PAGE EXTRACT:
◇ ◇ ◇ ◇ ◇ ◇ ◇

French Institutions

Liberty, Equality, Gender

Liberty, Equality, Gender

By Grégor Puppinck1318931220000

Human beings may be born free and equals, but it does not last long: men in the office, women in the kitchen and homosexuals “in the closet”; as for children, their life starts in a cultural prison. So where is liberty, where is equality? For some time it was thought that by sending women to the office, homosexuals on the screen and children to school, everyone could be liberated of one’s determinism. But you cannot get cured easily of being born. As with an illness, we are the slaves of the determinism that nature and society have arbitrarily imposed upon us. How unfair! What is the point of being a human, endowed with reason and imagination, if it is to stay in this state of forced servitude? The quest for liberty and equality is like imagination: limitless. Liberty and equality can only progress in our lives by destructing determinisms, identities, to progressively let the human being appear in his pure nature. To reach human in his essence by letting go of contingencies: this is within that precise utopia of perfection that the gender theory sneaks in.

◇ ◇ ◇ ◇ ◇ ◇ ◇

PROBLEMS TO SOLVE:
**A)** Condense the paragraph of the essay extract that begins "Human beings may be born free and equals" into a short bulleted list that keeps its main points.
**B)** Which groups of people does the essay extract, in its first sentence, describe as confined to a particular place or condition? List each group.

Records drawn from a dataset

◇ ◇ ◇ ◇ ◇ ◇ ◇

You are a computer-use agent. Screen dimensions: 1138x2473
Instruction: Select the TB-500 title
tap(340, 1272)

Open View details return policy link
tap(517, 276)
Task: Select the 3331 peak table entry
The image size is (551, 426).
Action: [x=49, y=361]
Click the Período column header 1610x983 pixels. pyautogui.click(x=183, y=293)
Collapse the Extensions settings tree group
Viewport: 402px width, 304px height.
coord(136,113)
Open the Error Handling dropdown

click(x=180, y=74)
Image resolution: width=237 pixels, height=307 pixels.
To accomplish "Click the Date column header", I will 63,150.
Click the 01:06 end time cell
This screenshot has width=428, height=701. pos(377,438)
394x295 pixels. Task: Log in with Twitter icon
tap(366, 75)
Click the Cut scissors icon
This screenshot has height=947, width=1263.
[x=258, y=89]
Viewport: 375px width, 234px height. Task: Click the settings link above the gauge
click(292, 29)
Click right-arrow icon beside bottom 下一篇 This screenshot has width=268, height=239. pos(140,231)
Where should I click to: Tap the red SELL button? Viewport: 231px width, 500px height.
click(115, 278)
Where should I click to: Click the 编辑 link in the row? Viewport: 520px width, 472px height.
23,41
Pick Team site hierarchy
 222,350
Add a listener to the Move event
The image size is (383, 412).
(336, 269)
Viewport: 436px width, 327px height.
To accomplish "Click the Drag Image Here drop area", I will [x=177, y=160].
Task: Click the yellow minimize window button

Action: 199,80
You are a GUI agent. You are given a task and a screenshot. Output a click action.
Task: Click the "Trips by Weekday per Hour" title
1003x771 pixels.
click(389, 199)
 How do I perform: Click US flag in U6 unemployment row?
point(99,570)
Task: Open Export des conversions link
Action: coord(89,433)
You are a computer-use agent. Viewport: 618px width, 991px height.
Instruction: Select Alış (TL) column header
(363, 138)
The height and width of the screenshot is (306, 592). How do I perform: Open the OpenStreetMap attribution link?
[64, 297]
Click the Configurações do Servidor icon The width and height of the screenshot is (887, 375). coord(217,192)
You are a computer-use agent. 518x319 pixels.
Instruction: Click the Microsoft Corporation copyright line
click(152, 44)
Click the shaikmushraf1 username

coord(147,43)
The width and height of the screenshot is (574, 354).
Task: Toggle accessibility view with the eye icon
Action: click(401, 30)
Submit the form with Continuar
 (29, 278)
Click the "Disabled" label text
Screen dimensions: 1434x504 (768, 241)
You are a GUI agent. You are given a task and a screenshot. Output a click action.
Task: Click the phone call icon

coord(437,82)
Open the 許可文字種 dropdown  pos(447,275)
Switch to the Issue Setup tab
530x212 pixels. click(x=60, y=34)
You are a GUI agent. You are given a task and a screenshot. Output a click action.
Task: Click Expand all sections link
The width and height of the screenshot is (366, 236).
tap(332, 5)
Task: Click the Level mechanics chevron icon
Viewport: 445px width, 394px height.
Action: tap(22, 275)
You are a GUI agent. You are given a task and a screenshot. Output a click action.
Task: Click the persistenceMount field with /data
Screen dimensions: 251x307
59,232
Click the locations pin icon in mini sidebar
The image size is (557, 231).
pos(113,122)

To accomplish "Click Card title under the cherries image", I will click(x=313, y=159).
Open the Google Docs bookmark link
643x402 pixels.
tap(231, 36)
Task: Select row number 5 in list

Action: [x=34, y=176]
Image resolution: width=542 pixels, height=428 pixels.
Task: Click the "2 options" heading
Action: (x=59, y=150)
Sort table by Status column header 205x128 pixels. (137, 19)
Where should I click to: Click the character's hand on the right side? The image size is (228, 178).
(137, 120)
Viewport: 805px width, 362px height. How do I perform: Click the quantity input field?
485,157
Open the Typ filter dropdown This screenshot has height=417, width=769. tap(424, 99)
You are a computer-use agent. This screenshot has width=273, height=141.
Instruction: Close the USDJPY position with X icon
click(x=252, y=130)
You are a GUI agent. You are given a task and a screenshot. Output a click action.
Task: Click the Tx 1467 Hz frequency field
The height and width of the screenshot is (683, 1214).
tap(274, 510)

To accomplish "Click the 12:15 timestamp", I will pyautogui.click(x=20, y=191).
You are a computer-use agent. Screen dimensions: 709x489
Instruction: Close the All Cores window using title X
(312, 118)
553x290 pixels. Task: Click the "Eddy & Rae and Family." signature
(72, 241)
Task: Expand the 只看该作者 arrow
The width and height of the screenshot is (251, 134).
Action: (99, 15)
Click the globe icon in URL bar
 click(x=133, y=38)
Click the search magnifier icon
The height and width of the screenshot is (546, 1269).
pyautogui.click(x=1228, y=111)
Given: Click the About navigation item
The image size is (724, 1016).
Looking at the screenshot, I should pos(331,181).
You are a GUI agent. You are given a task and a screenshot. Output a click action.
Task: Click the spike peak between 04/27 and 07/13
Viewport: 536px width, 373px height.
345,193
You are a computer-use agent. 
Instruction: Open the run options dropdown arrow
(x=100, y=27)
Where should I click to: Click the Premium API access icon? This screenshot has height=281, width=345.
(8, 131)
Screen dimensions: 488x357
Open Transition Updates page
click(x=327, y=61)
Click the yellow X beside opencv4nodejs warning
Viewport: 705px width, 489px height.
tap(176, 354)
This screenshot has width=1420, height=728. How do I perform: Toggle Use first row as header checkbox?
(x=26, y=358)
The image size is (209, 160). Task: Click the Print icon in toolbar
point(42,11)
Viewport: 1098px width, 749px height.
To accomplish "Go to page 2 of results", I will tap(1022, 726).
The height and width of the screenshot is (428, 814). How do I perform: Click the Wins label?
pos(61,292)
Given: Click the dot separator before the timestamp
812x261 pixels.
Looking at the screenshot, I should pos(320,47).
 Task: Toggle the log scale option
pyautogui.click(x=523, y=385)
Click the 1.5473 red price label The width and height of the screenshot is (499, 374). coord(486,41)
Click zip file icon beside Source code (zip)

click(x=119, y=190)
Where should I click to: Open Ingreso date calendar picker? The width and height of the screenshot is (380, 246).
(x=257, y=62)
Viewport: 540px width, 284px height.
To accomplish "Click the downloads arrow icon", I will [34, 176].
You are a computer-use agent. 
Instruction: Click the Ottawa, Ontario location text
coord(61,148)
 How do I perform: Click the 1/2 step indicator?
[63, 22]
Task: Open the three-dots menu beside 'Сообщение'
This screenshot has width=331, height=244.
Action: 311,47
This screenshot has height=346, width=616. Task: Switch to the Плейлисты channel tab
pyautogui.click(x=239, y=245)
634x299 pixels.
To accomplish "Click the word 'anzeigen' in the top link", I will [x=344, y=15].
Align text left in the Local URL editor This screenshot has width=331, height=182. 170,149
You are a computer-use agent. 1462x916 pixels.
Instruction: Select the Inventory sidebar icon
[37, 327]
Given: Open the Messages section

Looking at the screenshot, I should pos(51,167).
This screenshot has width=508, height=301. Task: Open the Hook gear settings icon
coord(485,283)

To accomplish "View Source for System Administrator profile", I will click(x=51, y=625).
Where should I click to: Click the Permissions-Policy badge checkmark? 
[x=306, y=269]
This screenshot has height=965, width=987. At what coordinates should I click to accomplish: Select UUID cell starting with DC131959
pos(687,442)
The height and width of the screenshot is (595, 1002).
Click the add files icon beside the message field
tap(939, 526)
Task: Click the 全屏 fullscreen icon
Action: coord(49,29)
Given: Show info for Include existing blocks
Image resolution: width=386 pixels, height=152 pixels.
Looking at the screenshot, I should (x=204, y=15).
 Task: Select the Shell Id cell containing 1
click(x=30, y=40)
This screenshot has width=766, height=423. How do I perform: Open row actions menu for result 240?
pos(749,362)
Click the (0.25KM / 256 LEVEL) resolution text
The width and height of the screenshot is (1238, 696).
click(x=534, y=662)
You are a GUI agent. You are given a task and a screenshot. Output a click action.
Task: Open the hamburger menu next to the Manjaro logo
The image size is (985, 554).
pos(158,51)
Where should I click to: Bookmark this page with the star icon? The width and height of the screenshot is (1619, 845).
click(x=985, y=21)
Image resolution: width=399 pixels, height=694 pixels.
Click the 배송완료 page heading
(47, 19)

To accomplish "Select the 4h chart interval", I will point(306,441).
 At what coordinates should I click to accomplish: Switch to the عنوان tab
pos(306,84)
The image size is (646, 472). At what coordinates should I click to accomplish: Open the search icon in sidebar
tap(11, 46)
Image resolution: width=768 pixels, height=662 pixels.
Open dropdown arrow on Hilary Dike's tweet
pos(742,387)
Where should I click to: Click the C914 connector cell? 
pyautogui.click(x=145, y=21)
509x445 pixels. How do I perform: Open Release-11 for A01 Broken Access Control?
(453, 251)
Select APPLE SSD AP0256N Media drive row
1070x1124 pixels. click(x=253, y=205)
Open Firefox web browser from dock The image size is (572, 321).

◇ ◇ ◇ ◇ ◇ ◇ ◇

WRITTEN ANSWERS:
**A)**
- Though born free and equal, people are soon confined: men to the office, women to the kitchen, homosexuals "in the closet," and children in a cultural prison.
- It was once thought that sending women to the office, homosexuals on the screen and children to school would free everyone from determinism.
- Yet people remain slaves of the determinism that nature and society have arbitrarily imposed on them.
- The quest for liberty and equality is limitless, like imagination. It can progress only by destroying determinisms and identities so that the human being appears in his pure nature.
- Gender theory enters within this utopia of perfection, which seeks the human essence by letting go of contingencies.

**B)**
- Men
- Women
- Homosexuals
- Children